Take each line of the records below that contains the string "green" and copy it.

RECORDS TO USE:
◇ ◇ ◇ ◇ ◇

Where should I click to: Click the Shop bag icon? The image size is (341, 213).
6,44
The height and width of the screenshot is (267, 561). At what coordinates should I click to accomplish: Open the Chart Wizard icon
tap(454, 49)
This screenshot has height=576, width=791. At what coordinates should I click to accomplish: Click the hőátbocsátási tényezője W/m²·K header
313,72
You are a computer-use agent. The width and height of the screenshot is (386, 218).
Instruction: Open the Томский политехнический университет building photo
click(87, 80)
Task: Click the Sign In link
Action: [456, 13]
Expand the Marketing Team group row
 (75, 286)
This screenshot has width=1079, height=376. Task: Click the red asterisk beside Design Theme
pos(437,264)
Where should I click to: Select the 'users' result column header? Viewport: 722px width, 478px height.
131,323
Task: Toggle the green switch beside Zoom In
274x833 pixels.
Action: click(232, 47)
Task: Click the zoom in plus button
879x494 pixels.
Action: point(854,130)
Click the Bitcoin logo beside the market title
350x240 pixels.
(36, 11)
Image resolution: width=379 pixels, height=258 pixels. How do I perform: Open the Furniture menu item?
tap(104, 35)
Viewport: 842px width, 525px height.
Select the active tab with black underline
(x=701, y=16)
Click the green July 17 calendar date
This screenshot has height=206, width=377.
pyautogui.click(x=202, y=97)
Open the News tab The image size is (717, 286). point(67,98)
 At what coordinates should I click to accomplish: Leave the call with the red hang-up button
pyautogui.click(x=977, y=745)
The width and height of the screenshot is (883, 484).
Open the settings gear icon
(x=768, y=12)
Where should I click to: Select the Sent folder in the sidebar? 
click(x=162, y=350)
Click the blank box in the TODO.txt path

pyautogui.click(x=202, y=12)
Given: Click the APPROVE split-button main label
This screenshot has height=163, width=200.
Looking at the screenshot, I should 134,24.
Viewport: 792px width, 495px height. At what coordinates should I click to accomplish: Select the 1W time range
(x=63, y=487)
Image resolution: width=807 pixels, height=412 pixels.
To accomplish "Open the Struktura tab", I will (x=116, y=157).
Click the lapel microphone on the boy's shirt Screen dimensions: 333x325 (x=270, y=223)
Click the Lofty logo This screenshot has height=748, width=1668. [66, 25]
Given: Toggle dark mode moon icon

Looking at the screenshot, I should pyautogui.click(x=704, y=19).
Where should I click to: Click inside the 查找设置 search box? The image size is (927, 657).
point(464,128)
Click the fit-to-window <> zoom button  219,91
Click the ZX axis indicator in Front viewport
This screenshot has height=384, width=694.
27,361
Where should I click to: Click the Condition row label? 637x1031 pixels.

◇ ◇ ◇ ◇ ◇

SOLUTION:
Task: Toggle the green switch beside Zoom In
Click the green July 17 calendar date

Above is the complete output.